Pour l'ancien directeur général du Crédit Agricole SA George Pauget, président du cabinet de conseil Economie, Finance et Stratégie, ce n'est là que la dernière en date d'une série d'"erreurs psychologiques" commises par l'exécutif français.

"Je suis frappé de rencontrer des chefs d'entreprises qui disent 'on ne veut pas investir, on n'y voit pas clair'. La conséquence est que vous avez un pays à l'arrêt", dit-il.

Pour Céline Bracq, directrice adjointe de BVA Opinion, le dossier Florange est sans doute un moment clef de ce début de quinquennat de François Hollande pour la majorité "rose-verte".

De toute manière, les relations avec la gauche de la gauche, qui a défendu une nationalisation de l'usine d'ArcelorMittal et dénoncé la solution finalement retenue par le gouvernement, risque d'être tendue, fait-elle valoir.

"AUTANT SORTIR DE L'AMBIGUÏTÉ"

Le Parti communiste et ses alliés du Parti de Gauche de Jean-Luc Mélenchon ont déjà empêché l'adoption de plusieurs textes au Sénat, où le PS n'a pas seul la majorité.

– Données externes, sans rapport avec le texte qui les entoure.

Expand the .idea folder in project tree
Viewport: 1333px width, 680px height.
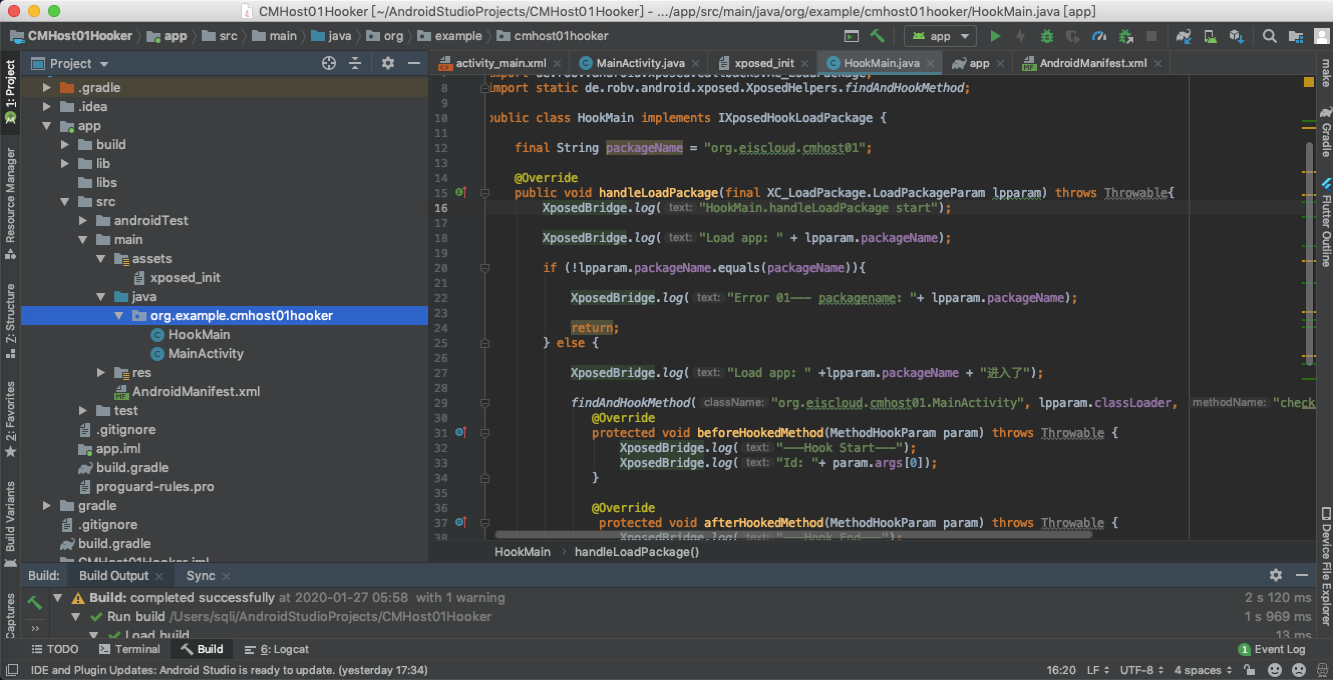pos(47,107)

"Autant sortir de l'ambiguïté et expliquer exactement ou l'on va et ce que l'on fait et ne pas toujours faire des retours en arrière", ajoute la même analyste. "Sinon cela crée une espèce de doute, d'hésitation continue et d'espoir déçu et il n'y a rien de pire que l'espoir déçu en matière d'opinion."

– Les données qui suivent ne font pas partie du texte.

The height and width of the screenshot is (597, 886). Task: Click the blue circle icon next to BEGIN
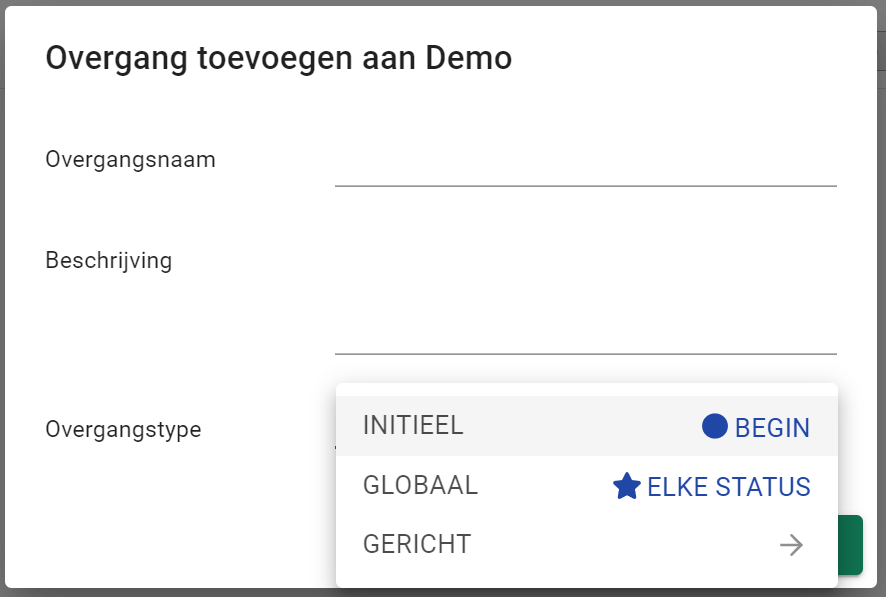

Un avis partagé par le député socialiste Christophe Caresche, selon qui nombre d'élus et responsables de gauche auraient voulu faire de la nationalisation de l'usine un "symbole de la reconquête" du pouvoir économique par l'Etat.

"Mais je ne crois pas qu'on réglera les problèmes en donnant des gages à la gauche radicale", dit-il à Reuters.

Pour lui, l'orientation réformiste de François Hollande et du gouvernement ne fait aucun doute - il en veut pour preuve le "pacte de compétitivité" récemment annoncé en faveur des entreprises ou la politique européenne du chef de l'Etat.

Mais il regrette qu'elle ne soit "pas suffisamment assumée et expliquée", que l'exécutif ait une approche "trop tacticienne" et fasse les choses "sans le dire ou les assumer de crainte de mécontenter un certain nombre de gens".

Pour Christophe Caresche, "c'est la pire des situations", car "si vous faites les choses sans les assumer politiquement en donnant le sentiment que vous êtes gêné aux entournures, c'est là que vous avez des problèmes".

"Le risque c'est qu'on dérive et qu'on soit soumis à la pression de Mélenchon. Quand on n'a pas soi-même les idées claires, ce sont ceux qui en ont qui les imposent."

INFLEXION PROGRESSIVE

François Hollande et Jean-Marc Ayrault ont déjà sensiblement infléchi leur discours depuis le mois de septembre, notamment lors de la première conférence de presse du chef de l'Etat et de la présentation du pacte de compétitivité.

Ils ont ainsi admis que la France avait un problème de coût du travail, se sont résigné à la fermeture de l'usine PSA d'Aulnay-sous-Bois ou à augmenter la TVA et à tailler dans la dépense publique pour financer leur plan compétitivité.

Pour Jérôme Fouquet, de l'institut de sondage Ifop, cette inflexion est précisément le signe d'une sortie progressive de l'ambiguïté sous la pression des contraintes économiques.

Il explique la dégradation rapide de la cote de popularité de François Hollande par le fait que les Français ont eu le sentiment qu'il n'avait pas pris toute la mesure de la gravité de la crise économique et "ne savait pas comment y répondre".

"D'où l'intérêt de trancher, quitte à prendre le risque d'avoir des problèmes avec l'aile gauche de la majorité, plutôt que de renvoyer l'image d'un gouvernement pris au piège de ses contradictions internes", estime cet analyste.

Le fait que le gouvernement n'ait pas suivi Arnaud Montebourg est "un signal supplémentaire que c'est la ligne réaliste, réformiste ou sociale-libérale qui prévaut", dit-il.

Mais "on peut se demander s'il n'y pas une autre ligne de fracture en gestation au sein-même du PS, avec une aile gauche qui estimerait que le curseur est trop reparti vers le centre et qu'on en fait trop pour satisfaire les demandes des milieux économiques", ajoute-t-il cependant.